What the fifth industrial revolution stands for is exponential advancement of the AI revolution, where quantum computing will take one giant leap (no we don’t need Scott Lang to explain quantum to us…, tch…) and finally the fifth industrial revolution is when humans and machines work together in workplaces.
Advancements discussed in Industry 4.0 and the fifth Industrial revolution may sound the same, but 5IR is new and improved IR4.0. Where Industrial revolution 4.0 was busy getting rid of humans and getting machines to do everything, Industry 5.0 is looking to put them back into the game.
So, this will happen through:
Industrial Revolution 5.0 will bring about the need to reshape skills. The demand now is to have heightened cognitive skills, exceptional socio-behavioural skills, and greater adaptability as opposed to skills for which technology can be used.
The fifth industrial revolution will usher in a new era where through the use of digital technologies like AI, humans can create, what the World Development Report (WDR) 2019 calls, ‘global platform-based businesses’ which is fundamentally different from traditional ones. This means that they can generate more value and connect with not just their customers but their producers, suppliers, and providers.
The ‘bottom billion’ have always been excluded from digital leaps that other nations take, but through Industry 5.0 that gap can be sealed by building newer technologies or handing out more meaningful jobs for a better planet and an advanced human race.
A survey in the WDR shows us just how people feel about technology in their lives:
I don’t know what you are talking about, pat comes the answer from 44% of the people across the globe who heard about this article verbally from a friend, because they couldn’t have read it – they don’t have internet. Yes, a study shows 44% of the world population does not have internet access (the ‘bottom billion’ I was talking about earlier).
And no, Your Honour, I am not barking mad to ask everyone to turn into digital natives – I would like to call upon the pandemic to the witness stand. It showed us the need to understand technology, learn from it, and grow with it.

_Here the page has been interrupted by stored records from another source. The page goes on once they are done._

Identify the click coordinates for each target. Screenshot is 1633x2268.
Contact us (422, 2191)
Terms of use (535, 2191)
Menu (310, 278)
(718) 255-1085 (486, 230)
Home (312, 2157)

With technology improving by leaps and bounds the GDP has shattered the roof in most places, not the wages though. Seems like what was true about 1790-1840 (after the first industrial revolution) is true even now. Robert Allen spoke of the Engel’s pause where the wages stagnated, and the per capita GDP rose rapidly.
Is history repeating itself? Are we paid less because technology is doing our work, is a question that has puzzled many. So, when I share numbers from the World Economic Forum about how AI can change white collar jobs by 2025 and by 2026 make all your decisions, it sure will send chills down the spine.
But here is exactly where Industry 5.0 comes to our rescue. It gives humans their due by letting us do creative tasks while taking away the mundane and repetitive and letting the machines do them. That means the highly complex tasks are done using AI and we will have more time in our hands to do creative and compelling work.
There has been another solution that has been doing rounds but with varying results – the theory of the Universal Basic Income, so everyone has enough to live whether they work, or the machines do it for them.
This, at least personally speaking, is a slightly better alternative for some because then they can embrace technology without the fear of destitution. Some companies focus on future proofing their employees while others cut their workforce to bring robots into the mix.
In conclusion, at all times, technology should be approached with caution because , investing in people or technology needs more thought than choosing who the Oscar for Best Picture in 2022 should go to (wrong example, they had to choose tech this time… scratch that… the workings of the pandemic!)